The paper effectively addresses the limitations of Transformer-based LLMs in handling complex reasoning tasks, particularly due to computational depth constraints, making a strong case for exploring alternatives like CoT prompting.

By analyzing Transformer limitations and explaining how CoT extends reasoning capabilities, the paper provides a robust theoretical foundation, linking CoT’s potential to overcoming computational constraints.

Introducing task-specific “supervised” CoT as an alternative to the “one-prompt-for-all” method is innovative, aiming to enhance reasoning accuracy and flexibility by tailoring prompts to specific tasks.

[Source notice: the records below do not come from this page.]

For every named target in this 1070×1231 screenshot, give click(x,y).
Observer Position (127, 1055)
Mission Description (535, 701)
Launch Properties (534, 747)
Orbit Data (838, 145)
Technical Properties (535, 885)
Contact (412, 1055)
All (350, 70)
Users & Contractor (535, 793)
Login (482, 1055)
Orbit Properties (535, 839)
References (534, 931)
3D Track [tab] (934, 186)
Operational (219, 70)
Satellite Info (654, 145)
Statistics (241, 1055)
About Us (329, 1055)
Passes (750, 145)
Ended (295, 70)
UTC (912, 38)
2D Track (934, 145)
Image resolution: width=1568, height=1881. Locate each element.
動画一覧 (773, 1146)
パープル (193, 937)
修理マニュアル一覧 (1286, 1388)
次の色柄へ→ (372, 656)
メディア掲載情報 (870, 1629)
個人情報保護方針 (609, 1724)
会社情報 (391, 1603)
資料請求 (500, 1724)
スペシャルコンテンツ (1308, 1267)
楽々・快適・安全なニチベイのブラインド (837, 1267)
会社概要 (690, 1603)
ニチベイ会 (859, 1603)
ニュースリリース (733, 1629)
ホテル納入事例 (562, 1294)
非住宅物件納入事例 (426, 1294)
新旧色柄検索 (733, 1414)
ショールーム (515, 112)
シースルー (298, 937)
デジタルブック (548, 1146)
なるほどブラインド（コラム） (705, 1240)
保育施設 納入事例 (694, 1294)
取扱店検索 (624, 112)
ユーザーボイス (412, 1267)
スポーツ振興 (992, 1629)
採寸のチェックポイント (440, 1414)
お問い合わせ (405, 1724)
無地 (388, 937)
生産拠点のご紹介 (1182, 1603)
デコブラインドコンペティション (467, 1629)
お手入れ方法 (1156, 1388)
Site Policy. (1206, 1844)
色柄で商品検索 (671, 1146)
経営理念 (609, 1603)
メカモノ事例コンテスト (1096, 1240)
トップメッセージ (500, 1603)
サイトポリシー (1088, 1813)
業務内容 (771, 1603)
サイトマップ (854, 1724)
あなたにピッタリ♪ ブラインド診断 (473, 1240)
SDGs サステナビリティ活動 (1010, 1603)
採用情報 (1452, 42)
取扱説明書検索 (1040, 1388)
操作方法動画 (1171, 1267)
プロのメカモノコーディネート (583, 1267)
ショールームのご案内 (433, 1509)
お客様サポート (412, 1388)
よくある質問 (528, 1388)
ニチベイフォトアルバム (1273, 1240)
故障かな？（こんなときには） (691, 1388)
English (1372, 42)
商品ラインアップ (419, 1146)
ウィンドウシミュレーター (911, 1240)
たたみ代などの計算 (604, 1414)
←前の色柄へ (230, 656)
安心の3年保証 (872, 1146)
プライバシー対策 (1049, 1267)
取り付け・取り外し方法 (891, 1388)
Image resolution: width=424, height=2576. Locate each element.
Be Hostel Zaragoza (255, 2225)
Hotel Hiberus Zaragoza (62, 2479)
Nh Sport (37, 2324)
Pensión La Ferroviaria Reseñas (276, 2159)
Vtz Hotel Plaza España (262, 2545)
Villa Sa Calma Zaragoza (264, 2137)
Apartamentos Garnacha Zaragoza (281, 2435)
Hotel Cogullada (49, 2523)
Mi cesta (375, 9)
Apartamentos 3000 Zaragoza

The paper’s emphasis on refining prompt design and reasoning strategies to address current gaps in CoT applications highlights its real-world relevance and potential for impactful advancements in LLM reasoning.

缺点

While the theoretical foundation of CoT and supervised prompting is well-explained, there is little mention of extensive empirical results to support the effectiveness of the proposed supervised CoT approach. Without comprehensive experiments, the practical impact and robustness of the approach may be less convincing.

The introduction is densely packed with technical details and may be challenging for readers unfamiliar with computational depth limitations and CoT theory. Simplifying or clarifying certain concepts could improve accessibility for a broader audience.

Although task-specific “supervised” CoT is presented as an improvement over unsupervised CoT, it requires additional human guidance, which may limit scalability and applicability in cases where expert supervision is costly or unavailable.

The paper could be strengthened by comparing supervised CoT with other advanced prompting or finetuning techniques that address reasoning depth or diversity. This would contextualize the performance of supervised CoT against other methods and provide clearer insights into its unique benefits and trade-offs.

More importantly, the presentation and readability of this paper may be far below what ICLR requires. For instance, every figure in this paper is extremely blurry and poorly designed.

问题

See Weaknesses Above.

撤稿通知

I have read and agree with the venue's withdrawal policy on behalf of myself and my co-authors.